Exercise aim — Copy out word for word the material from the line containing "Screen dimensions: 1504x1072" up to and including the line containing "Аудио с рабочего".

Available data —
==*==
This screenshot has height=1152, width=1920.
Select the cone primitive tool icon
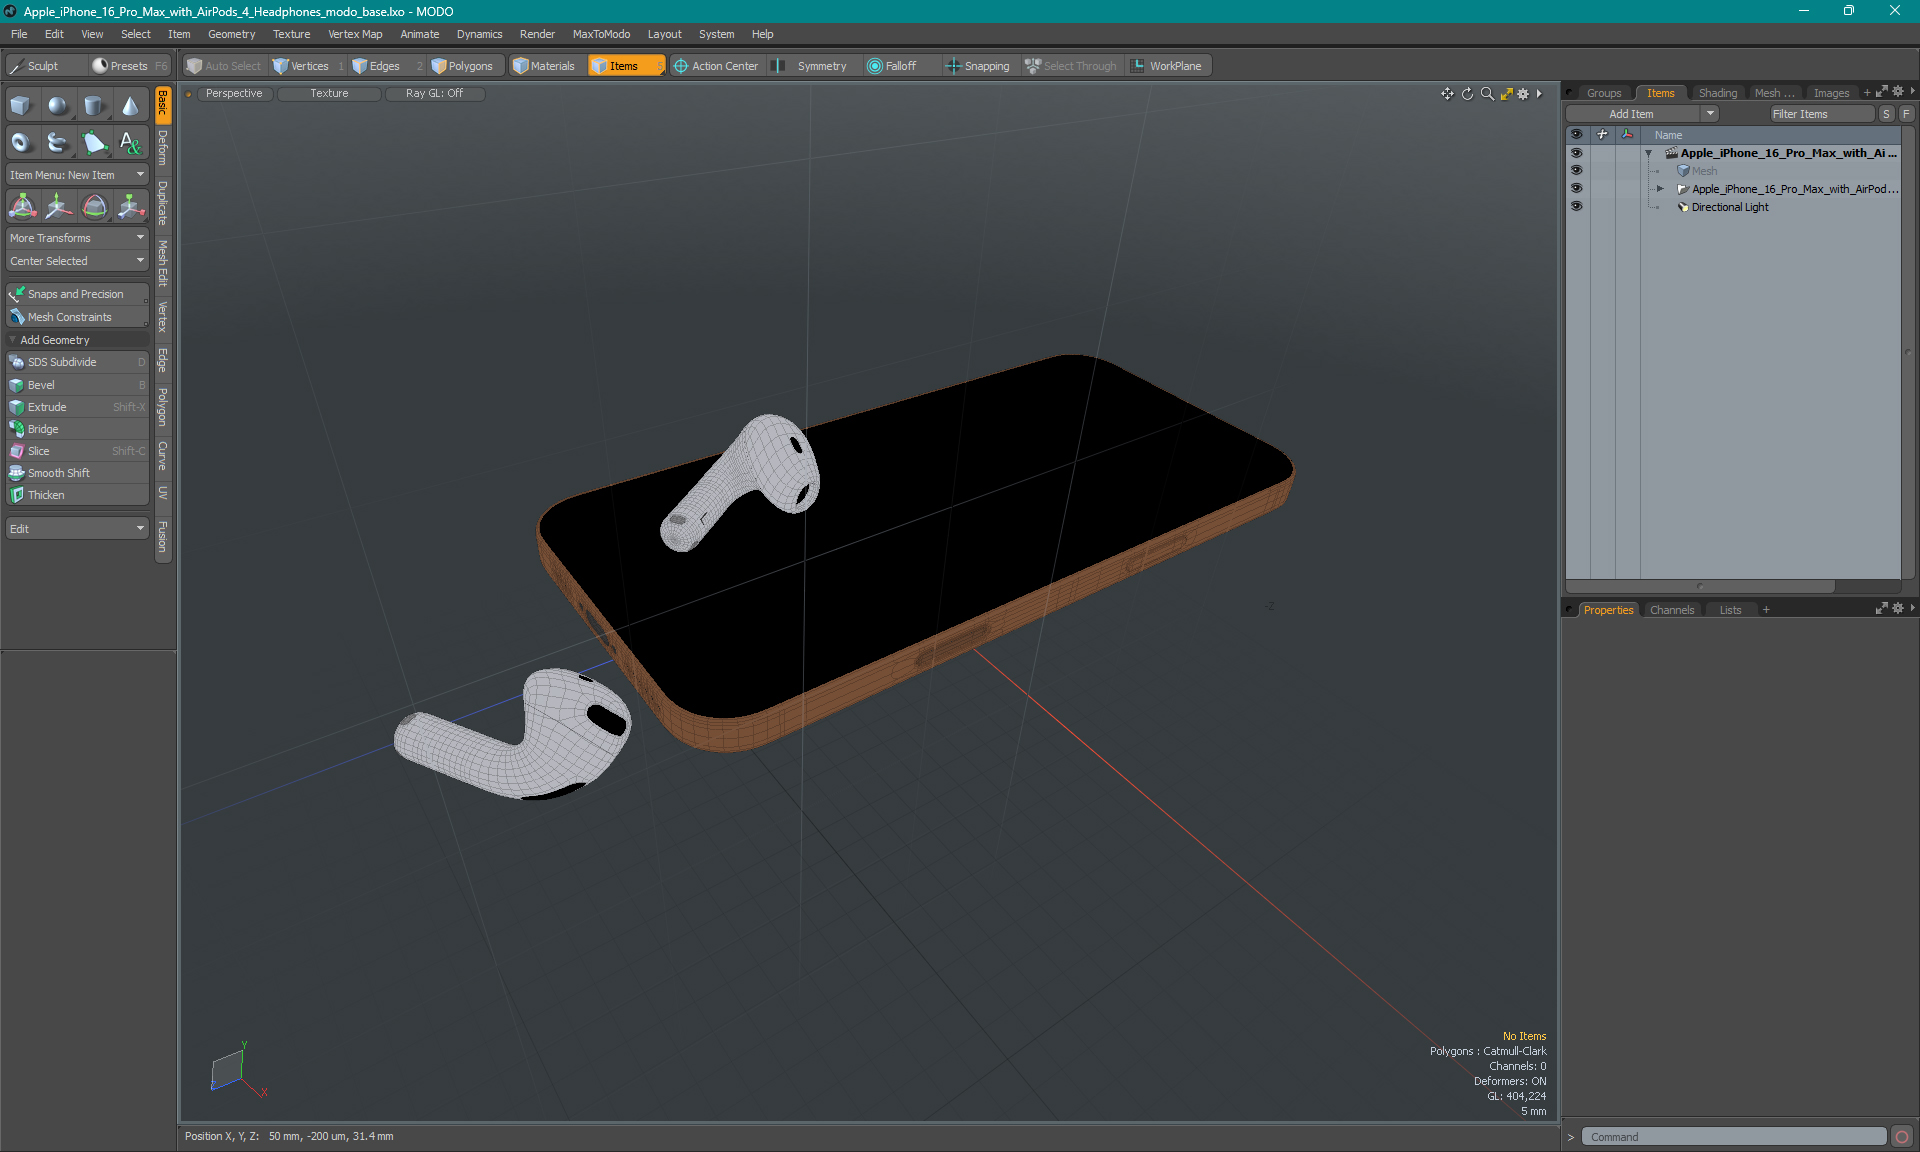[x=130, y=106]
==*==
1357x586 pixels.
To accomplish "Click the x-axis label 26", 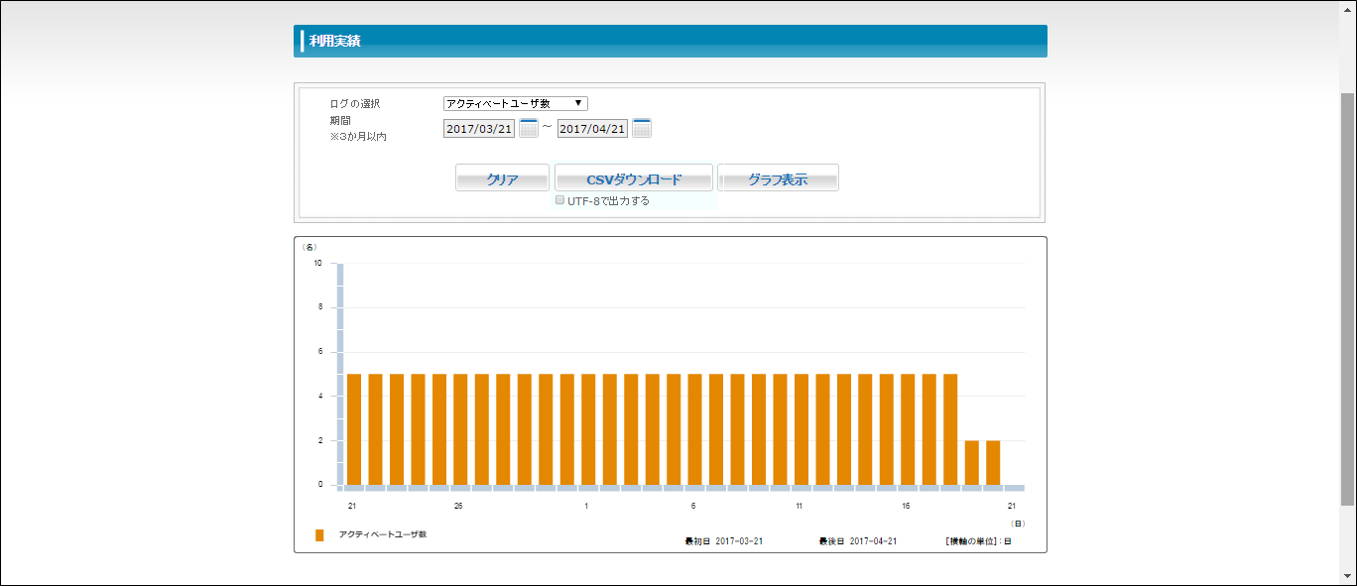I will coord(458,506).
==*==
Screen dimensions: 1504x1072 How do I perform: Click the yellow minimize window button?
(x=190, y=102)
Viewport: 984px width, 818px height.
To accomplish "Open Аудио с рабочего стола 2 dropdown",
==*==
Answer to this task —
Screen dimensions: 1504x1072 How do I perform: Click the yellow minimize window button?
(x=190, y=102)
Viewport: 984px width, 818px height.
To accomplish "Open Аудио с рабочего стола 2 dropdown",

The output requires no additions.